> **TASK TO CARRY OUT**:
The required output is the exact run of lines below that opens at the line with "Where should I click to: Remove" and closes at the line with "The width and height of the screenshot is (431, 200).".

--- ENTRIES PROVIDED ---

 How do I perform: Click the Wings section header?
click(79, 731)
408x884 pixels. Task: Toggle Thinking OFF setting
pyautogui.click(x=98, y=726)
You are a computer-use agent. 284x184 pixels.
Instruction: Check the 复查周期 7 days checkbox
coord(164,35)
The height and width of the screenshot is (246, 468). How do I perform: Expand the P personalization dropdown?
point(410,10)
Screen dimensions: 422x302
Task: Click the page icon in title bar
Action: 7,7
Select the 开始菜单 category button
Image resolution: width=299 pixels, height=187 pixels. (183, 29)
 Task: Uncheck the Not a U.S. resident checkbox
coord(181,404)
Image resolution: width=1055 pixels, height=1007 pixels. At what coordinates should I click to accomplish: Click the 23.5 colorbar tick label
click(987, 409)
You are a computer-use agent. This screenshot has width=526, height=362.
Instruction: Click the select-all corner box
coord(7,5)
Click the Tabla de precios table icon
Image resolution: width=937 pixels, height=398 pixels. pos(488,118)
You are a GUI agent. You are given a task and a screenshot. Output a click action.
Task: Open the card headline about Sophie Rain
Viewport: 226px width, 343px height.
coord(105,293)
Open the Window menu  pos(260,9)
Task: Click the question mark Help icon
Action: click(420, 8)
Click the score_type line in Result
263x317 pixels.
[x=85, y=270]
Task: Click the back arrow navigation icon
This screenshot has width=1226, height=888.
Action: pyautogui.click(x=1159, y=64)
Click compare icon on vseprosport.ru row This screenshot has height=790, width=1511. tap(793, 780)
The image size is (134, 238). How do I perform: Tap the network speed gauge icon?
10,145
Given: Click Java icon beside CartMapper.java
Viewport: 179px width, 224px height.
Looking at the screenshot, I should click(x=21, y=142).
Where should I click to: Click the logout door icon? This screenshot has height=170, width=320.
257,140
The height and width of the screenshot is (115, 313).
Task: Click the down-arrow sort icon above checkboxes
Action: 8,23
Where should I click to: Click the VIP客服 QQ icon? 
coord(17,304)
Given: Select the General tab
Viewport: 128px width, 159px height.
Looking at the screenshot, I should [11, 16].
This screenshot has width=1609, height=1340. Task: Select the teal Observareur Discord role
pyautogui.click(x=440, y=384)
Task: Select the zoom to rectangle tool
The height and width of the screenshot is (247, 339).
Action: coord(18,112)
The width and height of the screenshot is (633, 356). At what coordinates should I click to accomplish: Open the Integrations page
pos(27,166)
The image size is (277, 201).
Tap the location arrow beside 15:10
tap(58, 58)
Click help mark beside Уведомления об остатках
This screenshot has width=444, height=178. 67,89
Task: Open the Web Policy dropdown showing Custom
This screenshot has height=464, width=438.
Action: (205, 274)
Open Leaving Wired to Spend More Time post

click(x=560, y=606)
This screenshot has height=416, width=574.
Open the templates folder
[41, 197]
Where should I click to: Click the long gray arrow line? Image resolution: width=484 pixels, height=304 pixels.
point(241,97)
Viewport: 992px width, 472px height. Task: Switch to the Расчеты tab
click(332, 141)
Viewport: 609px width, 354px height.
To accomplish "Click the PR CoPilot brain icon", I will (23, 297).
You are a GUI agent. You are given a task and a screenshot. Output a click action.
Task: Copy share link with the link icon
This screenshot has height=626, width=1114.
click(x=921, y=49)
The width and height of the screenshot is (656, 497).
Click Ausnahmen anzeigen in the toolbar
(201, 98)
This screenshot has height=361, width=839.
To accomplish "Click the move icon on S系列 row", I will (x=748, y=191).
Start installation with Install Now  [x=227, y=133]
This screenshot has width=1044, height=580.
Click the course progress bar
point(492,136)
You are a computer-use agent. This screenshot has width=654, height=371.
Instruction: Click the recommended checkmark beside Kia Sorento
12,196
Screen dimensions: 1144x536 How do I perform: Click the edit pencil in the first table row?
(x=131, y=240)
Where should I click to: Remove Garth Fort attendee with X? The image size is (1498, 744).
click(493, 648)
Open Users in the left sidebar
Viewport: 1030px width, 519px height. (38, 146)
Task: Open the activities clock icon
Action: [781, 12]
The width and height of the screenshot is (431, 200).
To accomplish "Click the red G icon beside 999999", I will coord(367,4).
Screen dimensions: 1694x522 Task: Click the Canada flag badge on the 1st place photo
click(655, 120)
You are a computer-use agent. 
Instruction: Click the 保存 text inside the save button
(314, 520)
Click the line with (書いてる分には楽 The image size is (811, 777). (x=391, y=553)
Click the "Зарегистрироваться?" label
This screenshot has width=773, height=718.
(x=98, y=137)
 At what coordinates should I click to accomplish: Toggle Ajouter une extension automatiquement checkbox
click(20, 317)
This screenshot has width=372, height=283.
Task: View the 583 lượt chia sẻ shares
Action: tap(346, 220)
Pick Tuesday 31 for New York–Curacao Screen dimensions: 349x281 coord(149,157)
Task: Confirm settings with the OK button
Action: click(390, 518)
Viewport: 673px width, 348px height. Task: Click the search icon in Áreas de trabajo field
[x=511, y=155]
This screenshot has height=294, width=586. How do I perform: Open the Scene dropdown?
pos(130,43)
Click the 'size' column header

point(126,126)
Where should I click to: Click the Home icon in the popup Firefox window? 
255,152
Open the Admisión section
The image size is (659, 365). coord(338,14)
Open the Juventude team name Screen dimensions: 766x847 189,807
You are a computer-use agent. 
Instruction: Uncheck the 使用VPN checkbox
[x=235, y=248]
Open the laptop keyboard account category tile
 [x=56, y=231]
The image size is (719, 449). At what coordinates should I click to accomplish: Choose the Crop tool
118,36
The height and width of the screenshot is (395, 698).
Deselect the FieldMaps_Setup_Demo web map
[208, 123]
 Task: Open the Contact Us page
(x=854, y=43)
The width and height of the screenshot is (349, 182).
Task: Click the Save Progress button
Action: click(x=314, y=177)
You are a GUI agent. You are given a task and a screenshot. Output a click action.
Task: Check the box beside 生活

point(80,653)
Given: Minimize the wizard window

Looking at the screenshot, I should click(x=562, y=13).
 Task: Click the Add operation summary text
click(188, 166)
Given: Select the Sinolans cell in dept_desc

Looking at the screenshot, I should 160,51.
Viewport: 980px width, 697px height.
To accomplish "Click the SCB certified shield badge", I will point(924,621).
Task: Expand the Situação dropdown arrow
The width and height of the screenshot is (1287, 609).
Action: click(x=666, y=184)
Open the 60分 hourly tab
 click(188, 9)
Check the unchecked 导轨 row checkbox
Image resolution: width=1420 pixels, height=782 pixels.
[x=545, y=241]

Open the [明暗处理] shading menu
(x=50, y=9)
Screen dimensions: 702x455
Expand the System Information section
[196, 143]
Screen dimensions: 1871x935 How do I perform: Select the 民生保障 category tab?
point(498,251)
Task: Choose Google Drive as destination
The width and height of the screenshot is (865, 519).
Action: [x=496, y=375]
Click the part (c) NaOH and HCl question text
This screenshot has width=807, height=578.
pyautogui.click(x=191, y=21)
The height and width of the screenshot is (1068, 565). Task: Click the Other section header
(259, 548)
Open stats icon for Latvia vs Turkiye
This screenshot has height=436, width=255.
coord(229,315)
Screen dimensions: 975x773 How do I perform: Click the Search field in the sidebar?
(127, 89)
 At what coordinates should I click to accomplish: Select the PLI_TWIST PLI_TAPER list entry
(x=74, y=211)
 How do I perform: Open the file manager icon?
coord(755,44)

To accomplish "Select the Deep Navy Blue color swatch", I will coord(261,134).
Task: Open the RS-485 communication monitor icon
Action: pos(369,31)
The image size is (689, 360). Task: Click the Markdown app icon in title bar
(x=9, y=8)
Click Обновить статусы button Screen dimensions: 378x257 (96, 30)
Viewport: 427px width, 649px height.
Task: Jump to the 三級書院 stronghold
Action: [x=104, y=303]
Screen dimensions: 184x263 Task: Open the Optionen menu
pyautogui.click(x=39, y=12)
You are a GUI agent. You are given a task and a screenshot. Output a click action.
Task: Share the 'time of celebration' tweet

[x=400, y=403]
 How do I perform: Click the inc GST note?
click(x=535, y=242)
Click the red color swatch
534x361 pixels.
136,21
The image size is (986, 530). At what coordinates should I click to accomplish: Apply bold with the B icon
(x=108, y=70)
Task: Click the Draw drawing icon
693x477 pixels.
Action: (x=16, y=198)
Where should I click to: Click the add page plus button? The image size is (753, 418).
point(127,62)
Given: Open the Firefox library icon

---

> **REPLY**:
Where should I click to: Remove Garth Fort attendee with X? The image size is (1498, 744).
click(493, 648)
Open Users in the left sidebar
Viewport: 1030px width, 519px height. (38, 146)
Task: Open the activities clock icon
Action: [781, 12]
The width and height of the screenshot is (431, 200).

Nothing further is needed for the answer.